Bagaimana dengan Indonesia? Sehingga bisa dijajah ratusan
lamanya oleh VOC? Hampir sama! Indonesiapun juga demikian ketika masih dalam
masa kerajaan Banten dimana VOC singgah pertama kali di Indonesia. Karena iri
pada saudaranya Pangeran
Arya Purbaya, Sultan Haji kemudian bersekongkol dengan VOC untuk merebut tahta
kekuasaan Banten.Persekongkolan ini dilakukan oleh Sultan Haji setelah Sultan
Ageng Tirtayasa lebih banyak tinggal di keraton Tirtayasa. Dengan bantuan
pasukan VOC, pada tahun 1681 Sultan Haji melakukan kudeta kepada ayahnya dan
berhasil menguasai istana Surosowan. Istama Surosowan tidak hanya berfungsi
sebagai tempat kedudukan Sultan Haji, tetapi juga sebagai simbol telah
tertanamnya kekuasaan VOC atas Banten bahkan seluruh Indonesia hingga ratusan
tahun kemudian sampai dikumandangkan Proklamasi oleh Sukarno-Hatta.
Kunci
Toleransi : Menghilangkan Egoisme dan Fanatisme
Sejarah
akan terus berulang, jika tidak mau belajar dan mengaplikasikannya untuk
kebaikan masa depan. Belum jauh dari generasi kita bagaimana orde lama
digulingkan oleh orde baru dengan bantuan asing juga.Presiden Sukarno yang
digulingkan oleh Suharto menjadi Presiden dengan bantuan CIA Amerika asalkan
Gunung Emas Papua menjadi milik Amerika dan Indonesia berubah menjadi negara
liberal awalnya sangat anti Barat menjadi pro Barat. Peta perpolitikan berubah
sejak Reformasi tahun 1998 atau 22 tahun yang lalu. Indonesia berusaha mencari
jati dirinya hingga kini. Masalah demi masalah melanda. Namun disinilah
integritas pemimpin dan rakyatnya diuji.
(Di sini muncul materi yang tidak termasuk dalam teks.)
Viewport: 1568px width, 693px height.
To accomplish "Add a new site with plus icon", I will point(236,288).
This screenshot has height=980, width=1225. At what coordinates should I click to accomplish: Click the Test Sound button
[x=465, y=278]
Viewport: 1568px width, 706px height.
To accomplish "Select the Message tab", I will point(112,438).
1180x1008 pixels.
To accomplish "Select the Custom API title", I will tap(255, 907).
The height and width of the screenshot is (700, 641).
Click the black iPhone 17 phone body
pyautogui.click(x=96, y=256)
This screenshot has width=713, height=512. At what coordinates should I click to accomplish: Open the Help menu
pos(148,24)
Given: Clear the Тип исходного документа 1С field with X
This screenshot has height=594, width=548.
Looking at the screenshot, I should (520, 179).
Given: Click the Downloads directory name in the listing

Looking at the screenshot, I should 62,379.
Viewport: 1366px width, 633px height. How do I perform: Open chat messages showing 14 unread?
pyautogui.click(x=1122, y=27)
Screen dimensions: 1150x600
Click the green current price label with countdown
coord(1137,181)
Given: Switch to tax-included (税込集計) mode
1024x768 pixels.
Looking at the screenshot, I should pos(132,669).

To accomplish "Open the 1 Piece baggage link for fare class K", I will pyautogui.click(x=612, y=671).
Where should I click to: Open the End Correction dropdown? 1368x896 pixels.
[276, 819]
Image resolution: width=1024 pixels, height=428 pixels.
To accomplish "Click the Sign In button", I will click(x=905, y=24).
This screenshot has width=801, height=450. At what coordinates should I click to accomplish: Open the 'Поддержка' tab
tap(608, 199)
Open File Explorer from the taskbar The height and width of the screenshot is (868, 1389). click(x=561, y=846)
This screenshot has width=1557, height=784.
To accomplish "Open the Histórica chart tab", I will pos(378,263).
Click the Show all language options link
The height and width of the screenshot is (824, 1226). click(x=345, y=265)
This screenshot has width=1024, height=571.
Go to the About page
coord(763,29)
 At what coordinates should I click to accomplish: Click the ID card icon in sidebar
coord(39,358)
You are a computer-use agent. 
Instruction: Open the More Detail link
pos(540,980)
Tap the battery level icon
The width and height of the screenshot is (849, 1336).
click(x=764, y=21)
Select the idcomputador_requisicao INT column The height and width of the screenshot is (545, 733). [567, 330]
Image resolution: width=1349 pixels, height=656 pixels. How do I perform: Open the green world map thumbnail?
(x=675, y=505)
Apakah mampu menghilangkan rasa egois
yaitu keserakahan sehingga harus mengkhianati bangsa sendiri? Dan rakyat apakah
mampu percaya dan setia pada pemimpin-pemimpinnya sehingga tidak selalu
menabrakkan kebijakan publik dengan kepentingan politik apalagi keyakinan agama
yang bersifat fanatik.
Anti toleran selama ini karena faktor kecurigaan satu sama lain dan fanatisme berlebihan. Maka toleransi antar anak bangsa tidak cukup mencakup satu dimensi agama saja, namun terdapat moral dan integritas disana. Semakin jujur dan percaya hubungan yang dapat dibangun antar personal, semakin tinggi pula toleransi terhadap kebijakan, keadaan, kerjasama untuk mencapai persatuan. Pemimpin-pemimpin yang adil yang tidak memperturutkan egonya untuk kepentingan pribadi maupun golongan menurut penulis adalah sumber teladan toleransi bagi rakyat yang mendambakan kemakmuran dan kedamaian. Indonesia yang saling menjaga untuk terwujudnya persatuan dan kesatuan dalam keberagaman.